Comment by sylware

Comment by sylware 3 days ago

4 replies

Anybody with deep knowledge of current RISC-V opensource implementations here?

Do harts have store queue and load queue optimizations? Namely some kind of memory request fusion?

I asked this question because since I am writing rv64 assembly, and since rv64 is a load/store architecture, I tend to pack as much as I can memory ordered loads and stores.

brucehoult 2 days ago

I suppose everything that isn't a toy implementation has a store queue.

Even the U54 Core Complex (later U54-MC) manual from August 2018 states in Section 3.4 "Stores are pipelined and commit on cycles where the data memory system is otherwise idle. Loads to addresses currently in the store pipeline result in a five-cycle penalty."

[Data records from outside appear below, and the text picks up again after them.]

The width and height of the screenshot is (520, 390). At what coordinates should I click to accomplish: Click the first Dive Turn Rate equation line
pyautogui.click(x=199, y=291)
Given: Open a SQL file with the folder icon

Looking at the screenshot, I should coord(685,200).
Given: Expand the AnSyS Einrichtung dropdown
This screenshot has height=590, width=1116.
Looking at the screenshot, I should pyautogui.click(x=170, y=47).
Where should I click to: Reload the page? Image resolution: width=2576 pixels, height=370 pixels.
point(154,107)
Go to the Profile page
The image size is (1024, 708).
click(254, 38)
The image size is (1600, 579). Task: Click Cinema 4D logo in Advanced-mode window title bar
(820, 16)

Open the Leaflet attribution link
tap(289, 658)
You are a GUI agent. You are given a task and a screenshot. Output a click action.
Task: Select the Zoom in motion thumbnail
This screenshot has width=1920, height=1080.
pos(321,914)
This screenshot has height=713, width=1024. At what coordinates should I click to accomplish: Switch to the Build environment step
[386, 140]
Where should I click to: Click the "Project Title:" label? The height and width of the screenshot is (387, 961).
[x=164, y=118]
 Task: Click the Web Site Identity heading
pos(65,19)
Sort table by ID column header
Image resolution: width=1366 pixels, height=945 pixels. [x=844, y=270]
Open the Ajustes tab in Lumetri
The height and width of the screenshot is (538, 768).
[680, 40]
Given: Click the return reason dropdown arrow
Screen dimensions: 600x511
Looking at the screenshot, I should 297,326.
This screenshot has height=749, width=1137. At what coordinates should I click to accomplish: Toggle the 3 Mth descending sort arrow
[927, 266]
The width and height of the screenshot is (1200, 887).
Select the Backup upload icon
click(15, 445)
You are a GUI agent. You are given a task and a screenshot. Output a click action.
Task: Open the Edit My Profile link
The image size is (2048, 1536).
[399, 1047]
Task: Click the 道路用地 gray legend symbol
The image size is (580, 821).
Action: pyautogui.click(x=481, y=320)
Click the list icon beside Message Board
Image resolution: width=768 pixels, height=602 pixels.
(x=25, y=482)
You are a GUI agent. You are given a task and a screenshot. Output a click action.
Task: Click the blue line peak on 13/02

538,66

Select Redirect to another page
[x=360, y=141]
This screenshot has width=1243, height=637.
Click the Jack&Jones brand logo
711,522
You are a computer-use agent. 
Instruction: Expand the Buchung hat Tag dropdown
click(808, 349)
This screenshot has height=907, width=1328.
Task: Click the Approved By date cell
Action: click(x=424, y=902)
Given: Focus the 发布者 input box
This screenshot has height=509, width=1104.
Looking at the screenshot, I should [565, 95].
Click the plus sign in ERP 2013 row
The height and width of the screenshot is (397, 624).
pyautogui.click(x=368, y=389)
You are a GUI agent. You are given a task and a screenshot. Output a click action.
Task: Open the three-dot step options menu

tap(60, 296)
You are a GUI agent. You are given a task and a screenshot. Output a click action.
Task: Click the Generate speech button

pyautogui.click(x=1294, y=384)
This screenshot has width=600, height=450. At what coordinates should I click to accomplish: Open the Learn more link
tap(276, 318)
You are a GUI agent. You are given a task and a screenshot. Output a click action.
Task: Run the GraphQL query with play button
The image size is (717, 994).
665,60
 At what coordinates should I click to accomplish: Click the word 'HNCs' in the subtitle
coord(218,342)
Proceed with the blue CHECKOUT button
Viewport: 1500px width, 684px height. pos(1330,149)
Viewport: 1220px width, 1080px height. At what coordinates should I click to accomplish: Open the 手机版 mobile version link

It probably inherited this from Rocket.

  • sylware a day ago

    huh, a load which happens to hit the store queue should be faster that usual since it does not even need to reach the cache fabric, shouldn't it?

    • brucehoult a day ago

      Nope. Very common. Making a FIFO also randomly content-addressable adds a lot to the complexity, and only code too unoptimised to care about loads a value within half a dozen instructions of storing it -- just use it directly from the register you stored it from.

IshKebab 3 days ago

I'm pretty sure XiangShan has a store queue. I expect the other chips mentioned do too - as I understand it it's a standard optimisation.